From b31b88717172e22b49c0493185f603b8f84989ec Mon Sep 17 00:00:00 2001
From: Robin Haberkorn <robin.haberkorn@googlemail.com>
Date: Wed, 4 Sep 2024 12:49:29 +0200
Subject: the ^EUq string building escape now respects the encoding (can insert
 bytes or codepoints) (refs #5)

* This is trickier than it sounds because there isn't one single place to consult.

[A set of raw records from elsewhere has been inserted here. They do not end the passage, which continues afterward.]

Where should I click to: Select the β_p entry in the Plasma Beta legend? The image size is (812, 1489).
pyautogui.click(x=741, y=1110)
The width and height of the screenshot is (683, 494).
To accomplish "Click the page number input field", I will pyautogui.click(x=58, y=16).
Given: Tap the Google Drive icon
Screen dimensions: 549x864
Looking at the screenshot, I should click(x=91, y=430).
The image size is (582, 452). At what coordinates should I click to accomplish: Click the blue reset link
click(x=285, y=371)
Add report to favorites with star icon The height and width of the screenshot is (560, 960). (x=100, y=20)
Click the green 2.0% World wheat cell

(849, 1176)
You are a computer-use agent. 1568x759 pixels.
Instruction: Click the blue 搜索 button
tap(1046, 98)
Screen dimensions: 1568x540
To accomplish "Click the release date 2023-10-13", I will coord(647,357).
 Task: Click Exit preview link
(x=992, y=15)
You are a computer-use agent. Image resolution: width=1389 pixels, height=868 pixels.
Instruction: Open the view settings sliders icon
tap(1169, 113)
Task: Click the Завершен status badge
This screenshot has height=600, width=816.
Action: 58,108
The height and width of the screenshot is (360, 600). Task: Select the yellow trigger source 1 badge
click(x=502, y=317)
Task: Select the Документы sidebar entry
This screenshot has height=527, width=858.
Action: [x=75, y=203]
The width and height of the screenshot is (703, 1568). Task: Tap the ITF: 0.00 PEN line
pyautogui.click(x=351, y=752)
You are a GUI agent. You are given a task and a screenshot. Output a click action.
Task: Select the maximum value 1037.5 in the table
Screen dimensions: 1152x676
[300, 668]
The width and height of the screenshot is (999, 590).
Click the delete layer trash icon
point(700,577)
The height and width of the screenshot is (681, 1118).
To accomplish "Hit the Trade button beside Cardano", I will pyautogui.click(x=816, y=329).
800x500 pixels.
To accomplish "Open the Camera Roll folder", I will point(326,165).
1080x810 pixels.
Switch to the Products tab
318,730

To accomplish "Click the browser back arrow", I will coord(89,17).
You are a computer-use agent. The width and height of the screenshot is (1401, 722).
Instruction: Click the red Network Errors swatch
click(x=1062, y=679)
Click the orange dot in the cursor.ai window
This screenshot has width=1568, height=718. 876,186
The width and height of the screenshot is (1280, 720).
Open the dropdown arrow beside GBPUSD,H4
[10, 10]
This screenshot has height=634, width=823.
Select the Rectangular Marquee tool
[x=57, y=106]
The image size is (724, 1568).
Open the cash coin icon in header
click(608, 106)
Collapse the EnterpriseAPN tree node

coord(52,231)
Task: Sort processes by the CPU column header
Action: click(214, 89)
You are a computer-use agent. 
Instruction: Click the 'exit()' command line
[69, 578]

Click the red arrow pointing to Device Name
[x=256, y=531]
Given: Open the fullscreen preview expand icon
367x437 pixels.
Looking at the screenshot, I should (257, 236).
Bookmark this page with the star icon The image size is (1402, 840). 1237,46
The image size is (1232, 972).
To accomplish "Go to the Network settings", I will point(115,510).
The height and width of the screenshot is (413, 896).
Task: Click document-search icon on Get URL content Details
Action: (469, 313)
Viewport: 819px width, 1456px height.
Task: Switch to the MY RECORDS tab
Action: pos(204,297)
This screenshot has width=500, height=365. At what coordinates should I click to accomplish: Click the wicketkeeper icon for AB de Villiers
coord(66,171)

  It depends on the context.
  If the string argument relates to buffer contents - as in <I>, <S>, <FR> etc. -
  the buffer's encoding is consulted.
  If it goes into a register (EU), the register's encoding is consulted.
  Everything else (O, EN, EC, ES...) expects only Unicode codepoints.
* This is communicated through a new field teco_machine_stringbuilding_t::codepage
  which must be set in the states' initial callback.
* Seems overkill just for ^EUq, but it can be used for context-sensitive
  processing of all the other string building constructs as well.
* ^V and ^W cannot be supported for Unicode characters for the time being without an Unicode-aware parser
---
 src/spawn.c | 5 +++++
 1 file changed, 5 insertions(+)

(limited to 'src/spawn.c')
diff --git a/src/spawn.c b/src/spawn.c
index c1fb426..4317288 100644
--- a/src/spawn.c
+++ b/src/spawn.c
@@ -164,6 +164,11 @@ teco_state_execute_initial(teco_machine_main_t *ctx, GError **error)
 	if (ctx->mode > TECO_MODE_NORMAL)
 		return TRUE;
 
+	/*
+	 * Command-lines and file names are always assumed to be UTF-8.
+	 */
+	teco_undo_guint(ctx->expectstring.machine.codepage) = SC_CP_UTF8;
+
 	if (!teco_expressions_eval(FALSE, error))
 		return FALSE;
 
-- 
cgit v1.2.3